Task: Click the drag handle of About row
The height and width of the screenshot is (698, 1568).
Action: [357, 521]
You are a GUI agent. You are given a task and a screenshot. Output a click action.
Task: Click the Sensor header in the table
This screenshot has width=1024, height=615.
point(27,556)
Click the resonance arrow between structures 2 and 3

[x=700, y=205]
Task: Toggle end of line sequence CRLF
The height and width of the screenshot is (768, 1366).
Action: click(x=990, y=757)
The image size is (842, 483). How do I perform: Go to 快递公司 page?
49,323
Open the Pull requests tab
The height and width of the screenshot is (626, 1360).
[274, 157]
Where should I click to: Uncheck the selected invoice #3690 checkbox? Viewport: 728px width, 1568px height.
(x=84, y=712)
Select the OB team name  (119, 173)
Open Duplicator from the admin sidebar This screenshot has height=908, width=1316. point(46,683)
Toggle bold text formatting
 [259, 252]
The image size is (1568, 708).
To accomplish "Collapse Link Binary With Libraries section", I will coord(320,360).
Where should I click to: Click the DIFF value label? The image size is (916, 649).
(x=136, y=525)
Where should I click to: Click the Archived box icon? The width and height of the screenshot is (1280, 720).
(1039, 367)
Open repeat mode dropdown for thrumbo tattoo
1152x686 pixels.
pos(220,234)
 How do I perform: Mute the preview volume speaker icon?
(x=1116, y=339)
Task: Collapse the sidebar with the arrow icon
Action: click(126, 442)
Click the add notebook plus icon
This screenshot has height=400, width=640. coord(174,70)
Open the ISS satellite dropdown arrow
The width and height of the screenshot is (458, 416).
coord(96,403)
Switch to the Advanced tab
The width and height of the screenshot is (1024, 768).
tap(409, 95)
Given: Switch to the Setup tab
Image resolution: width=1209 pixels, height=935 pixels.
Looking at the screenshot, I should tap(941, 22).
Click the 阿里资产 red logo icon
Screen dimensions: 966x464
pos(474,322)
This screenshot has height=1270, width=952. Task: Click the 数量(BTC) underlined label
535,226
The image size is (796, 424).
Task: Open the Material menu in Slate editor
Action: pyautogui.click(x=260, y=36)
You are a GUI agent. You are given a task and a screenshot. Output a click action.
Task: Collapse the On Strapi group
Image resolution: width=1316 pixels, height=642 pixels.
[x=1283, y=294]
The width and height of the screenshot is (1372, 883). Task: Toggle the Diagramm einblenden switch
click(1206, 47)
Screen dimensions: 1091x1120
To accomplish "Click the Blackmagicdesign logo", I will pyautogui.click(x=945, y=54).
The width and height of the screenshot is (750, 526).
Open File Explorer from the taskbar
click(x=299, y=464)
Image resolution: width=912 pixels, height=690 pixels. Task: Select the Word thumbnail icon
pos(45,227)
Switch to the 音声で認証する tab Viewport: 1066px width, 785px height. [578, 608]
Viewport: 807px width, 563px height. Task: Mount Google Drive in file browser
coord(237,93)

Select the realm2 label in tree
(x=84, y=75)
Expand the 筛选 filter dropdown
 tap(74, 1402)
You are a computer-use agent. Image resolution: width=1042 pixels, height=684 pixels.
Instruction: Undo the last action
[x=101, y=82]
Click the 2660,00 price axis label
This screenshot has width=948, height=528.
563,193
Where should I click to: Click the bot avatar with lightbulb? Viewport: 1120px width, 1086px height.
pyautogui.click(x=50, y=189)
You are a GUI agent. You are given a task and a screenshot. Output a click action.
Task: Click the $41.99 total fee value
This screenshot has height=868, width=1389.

··········

## [ACTION ITEM]
The answer must consist of every line from the entries above that contains "will".

## [THE ANSWER]
To accomplish "Collapse Link Binary With Libraries section", I will coord(320,360).
To accomplish "Click the Blackmagicdesign logo", I will pyautogui.click(x=945, y=54).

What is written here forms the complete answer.